La Sala de vacaciones del Tribunal Supremo ha dictado este sábado un auto en el que deniega la medida cautelarísima solicitada por tres senadores del Grupo Parlamentario del Partido Popular en nombre de éste, sobre la no comparecencia de varios ministros en el Senado durante este mes de agosto tras la crisis migratoria desencadenada en Ceuta. El PP pretendía que el Alto Tribunal impusiera a los ministros comparecer en la Cámara Alta durante el mes inhábil, algo que no ha sido aceptado. Los ministros se comprometieron, además, a comparecer en el Congreso de los Diputados, algo que para los 'populares' es insuficiente.
El tribunal explica, entre otros argumentos, que "a la vista de las alegaciones efectuadas, no se considera procedente conceder la medida cautelar inaudita parte solicitada, puesto que no se ha acreditado la especial urgencia legalmente exigible para proceder de esta manera con sacrificio del derecho de audiencia de la parte contraria". "En particular, no se justifica suficientemente que el control parlamentario que los recurrentes ligan al efectivo ejercicio de su ius in officcium como senadores, reconocido en el artículo 23.2 de la Constitución, deba necesariamente producirse, para ser eficaz, dentro del periodo extraordinario del mes de agosto (del que resta únicamente una semana), si tenemos en cuenta que la resolución de la medida cautelar por su trámite ordinario no se demorará excesivamente", reza el auto, que pone el foco, especialmente, en la falta de urgencia de la cuestión.

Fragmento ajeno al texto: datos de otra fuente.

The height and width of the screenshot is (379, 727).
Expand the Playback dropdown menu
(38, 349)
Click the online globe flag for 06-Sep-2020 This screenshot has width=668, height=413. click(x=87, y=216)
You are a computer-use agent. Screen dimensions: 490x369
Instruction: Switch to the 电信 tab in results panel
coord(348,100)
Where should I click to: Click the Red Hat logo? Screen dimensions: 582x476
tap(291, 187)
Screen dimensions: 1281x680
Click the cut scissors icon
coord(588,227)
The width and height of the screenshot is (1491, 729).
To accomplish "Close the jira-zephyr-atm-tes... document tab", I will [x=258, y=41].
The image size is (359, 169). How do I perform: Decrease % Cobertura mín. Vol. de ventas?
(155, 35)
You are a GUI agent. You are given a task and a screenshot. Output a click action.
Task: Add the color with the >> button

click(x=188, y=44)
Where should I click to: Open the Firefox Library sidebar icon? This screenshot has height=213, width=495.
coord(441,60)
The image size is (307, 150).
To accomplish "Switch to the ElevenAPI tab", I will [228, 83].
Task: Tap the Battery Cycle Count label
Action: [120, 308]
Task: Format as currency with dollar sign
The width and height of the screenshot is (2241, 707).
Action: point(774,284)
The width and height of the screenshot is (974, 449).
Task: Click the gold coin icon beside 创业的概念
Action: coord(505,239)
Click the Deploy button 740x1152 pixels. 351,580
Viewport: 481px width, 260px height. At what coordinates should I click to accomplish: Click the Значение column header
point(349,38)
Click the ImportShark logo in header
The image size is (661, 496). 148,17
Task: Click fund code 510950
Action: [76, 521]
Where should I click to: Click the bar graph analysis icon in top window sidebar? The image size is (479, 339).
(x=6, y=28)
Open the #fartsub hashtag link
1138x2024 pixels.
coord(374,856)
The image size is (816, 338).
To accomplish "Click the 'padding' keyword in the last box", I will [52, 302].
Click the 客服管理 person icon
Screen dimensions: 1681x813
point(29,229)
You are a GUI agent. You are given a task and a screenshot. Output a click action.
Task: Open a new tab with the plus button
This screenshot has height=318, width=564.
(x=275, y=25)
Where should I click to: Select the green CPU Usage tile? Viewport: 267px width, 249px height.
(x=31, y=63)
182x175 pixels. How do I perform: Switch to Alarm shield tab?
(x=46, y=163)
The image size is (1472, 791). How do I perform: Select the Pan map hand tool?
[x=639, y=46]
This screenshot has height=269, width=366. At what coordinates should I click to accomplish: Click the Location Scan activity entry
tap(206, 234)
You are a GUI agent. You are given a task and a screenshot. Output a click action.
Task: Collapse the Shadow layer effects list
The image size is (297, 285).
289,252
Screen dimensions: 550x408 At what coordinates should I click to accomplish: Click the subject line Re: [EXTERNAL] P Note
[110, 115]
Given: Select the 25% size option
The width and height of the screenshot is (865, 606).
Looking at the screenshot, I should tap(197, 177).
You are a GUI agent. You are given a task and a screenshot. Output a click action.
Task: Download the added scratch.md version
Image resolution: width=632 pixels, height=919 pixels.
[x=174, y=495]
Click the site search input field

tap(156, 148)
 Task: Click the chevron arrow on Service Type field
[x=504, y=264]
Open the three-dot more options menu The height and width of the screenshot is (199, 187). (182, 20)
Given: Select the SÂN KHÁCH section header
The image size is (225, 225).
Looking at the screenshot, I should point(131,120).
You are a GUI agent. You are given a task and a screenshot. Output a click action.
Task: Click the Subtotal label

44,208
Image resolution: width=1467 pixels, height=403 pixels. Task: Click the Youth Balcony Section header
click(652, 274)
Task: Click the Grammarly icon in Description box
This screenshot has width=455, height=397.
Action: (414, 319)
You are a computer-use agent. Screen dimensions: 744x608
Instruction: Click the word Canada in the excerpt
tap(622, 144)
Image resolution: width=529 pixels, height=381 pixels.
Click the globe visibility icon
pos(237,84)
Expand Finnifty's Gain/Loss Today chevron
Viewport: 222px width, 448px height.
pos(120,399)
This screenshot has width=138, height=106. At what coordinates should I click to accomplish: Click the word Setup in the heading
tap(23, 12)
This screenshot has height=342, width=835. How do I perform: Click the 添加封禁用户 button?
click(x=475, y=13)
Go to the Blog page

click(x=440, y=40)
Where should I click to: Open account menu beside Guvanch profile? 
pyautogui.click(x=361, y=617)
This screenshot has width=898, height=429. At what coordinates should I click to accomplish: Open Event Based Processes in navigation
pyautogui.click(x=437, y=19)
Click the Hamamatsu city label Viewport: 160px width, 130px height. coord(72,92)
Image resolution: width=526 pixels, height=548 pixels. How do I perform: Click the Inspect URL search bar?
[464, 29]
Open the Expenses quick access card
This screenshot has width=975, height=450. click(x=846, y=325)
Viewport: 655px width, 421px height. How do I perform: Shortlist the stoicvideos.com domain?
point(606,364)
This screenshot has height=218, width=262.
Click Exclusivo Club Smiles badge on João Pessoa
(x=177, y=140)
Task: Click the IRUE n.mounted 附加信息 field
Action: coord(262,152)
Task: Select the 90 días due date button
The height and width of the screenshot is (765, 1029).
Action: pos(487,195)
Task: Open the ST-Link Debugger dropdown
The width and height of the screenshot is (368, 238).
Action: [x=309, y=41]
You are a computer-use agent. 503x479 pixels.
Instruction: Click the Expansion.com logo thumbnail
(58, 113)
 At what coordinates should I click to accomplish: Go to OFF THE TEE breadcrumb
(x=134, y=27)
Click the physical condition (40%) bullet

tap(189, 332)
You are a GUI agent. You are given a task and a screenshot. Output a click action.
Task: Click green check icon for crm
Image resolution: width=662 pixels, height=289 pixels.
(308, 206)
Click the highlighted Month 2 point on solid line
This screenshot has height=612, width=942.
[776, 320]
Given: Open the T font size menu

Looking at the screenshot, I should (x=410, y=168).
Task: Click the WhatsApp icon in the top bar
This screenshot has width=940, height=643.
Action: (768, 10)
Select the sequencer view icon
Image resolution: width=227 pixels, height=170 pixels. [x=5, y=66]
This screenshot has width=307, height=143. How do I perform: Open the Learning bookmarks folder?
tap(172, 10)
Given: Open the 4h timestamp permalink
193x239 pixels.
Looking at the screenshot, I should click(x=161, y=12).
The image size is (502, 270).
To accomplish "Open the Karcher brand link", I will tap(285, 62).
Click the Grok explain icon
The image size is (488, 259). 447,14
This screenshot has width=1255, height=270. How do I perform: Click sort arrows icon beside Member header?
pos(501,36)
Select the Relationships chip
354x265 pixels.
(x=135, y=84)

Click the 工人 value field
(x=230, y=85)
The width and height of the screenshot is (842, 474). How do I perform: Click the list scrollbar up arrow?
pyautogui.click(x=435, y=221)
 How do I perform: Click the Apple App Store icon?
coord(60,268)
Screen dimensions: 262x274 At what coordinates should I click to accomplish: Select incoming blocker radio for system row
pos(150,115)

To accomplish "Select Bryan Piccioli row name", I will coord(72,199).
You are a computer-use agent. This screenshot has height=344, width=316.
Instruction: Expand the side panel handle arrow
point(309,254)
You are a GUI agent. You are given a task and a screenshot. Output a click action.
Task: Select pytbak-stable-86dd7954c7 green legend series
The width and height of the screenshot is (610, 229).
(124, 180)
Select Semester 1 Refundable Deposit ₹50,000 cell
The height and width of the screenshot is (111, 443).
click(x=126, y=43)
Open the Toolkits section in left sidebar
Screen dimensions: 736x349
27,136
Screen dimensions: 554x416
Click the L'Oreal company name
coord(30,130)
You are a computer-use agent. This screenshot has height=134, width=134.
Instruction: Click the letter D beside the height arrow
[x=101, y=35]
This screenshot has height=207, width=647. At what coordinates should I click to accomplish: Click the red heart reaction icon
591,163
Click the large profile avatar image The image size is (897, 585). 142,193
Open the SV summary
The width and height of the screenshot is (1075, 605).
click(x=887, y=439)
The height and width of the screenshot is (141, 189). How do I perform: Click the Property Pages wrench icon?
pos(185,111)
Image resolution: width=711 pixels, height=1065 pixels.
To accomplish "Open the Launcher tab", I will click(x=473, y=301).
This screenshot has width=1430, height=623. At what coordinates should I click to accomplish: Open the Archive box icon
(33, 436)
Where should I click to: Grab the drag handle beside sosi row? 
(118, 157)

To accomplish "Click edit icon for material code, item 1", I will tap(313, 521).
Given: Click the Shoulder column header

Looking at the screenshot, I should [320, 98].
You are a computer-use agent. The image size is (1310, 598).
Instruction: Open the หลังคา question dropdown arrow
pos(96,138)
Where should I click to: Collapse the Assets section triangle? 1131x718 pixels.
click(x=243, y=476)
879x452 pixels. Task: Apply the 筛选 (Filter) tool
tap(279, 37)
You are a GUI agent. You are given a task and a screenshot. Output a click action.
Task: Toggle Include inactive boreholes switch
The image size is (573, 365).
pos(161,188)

"Ninguna razón se ofrece para justificar que el recurso perdería su finalidad legítima de amparar o proteger el derecho fundamental cuya lesión se invoca, derecho al ejercicio del cargo representativo que la condición de senador conlleva, al que resulta inherente la facultad de control del Gobierno, por la sola circunstancia de que dicho control pudiera llevarse a cabo tras sustanciarse la medida cautelar con audiencia de la contraparte. Sobre todo porque no se advierte que vaya a desaparecer el interés público de la cuestión sustantiva que, según se alega, sustenta las peticiones de comparecencia convocadas, centrada en la grave crisis migratoria que viene padeciendo en estos días la Ciudad Autónoma de Ceuta", dicta la resolución judicial.
"No concurre urgencia"
Agrega la Sala que "en la ponderación de los intereses en juego, no concurre, por tanto, la especial urgencia que justificaría sacrificar el derecho de audiencia de la parte contraria previo a la adopción de la decisión cautelar, que además sería de ejecución inmediata, por lo que dicho derecho de audiencia podría resultar meramente ilusorio, lo que, si cabe, exige mayor justificación de la genuina urgencia de la medida que se solicita". Por todo ello, el Supremo deniega la pretensión cautelarísima formulada y ordena la tramitación del incidente cautelar como ordinario, con audiencia de la parte contraria, para lo que da un plazo de diez días a la Abogacía del Estado para formular sus alegaciones.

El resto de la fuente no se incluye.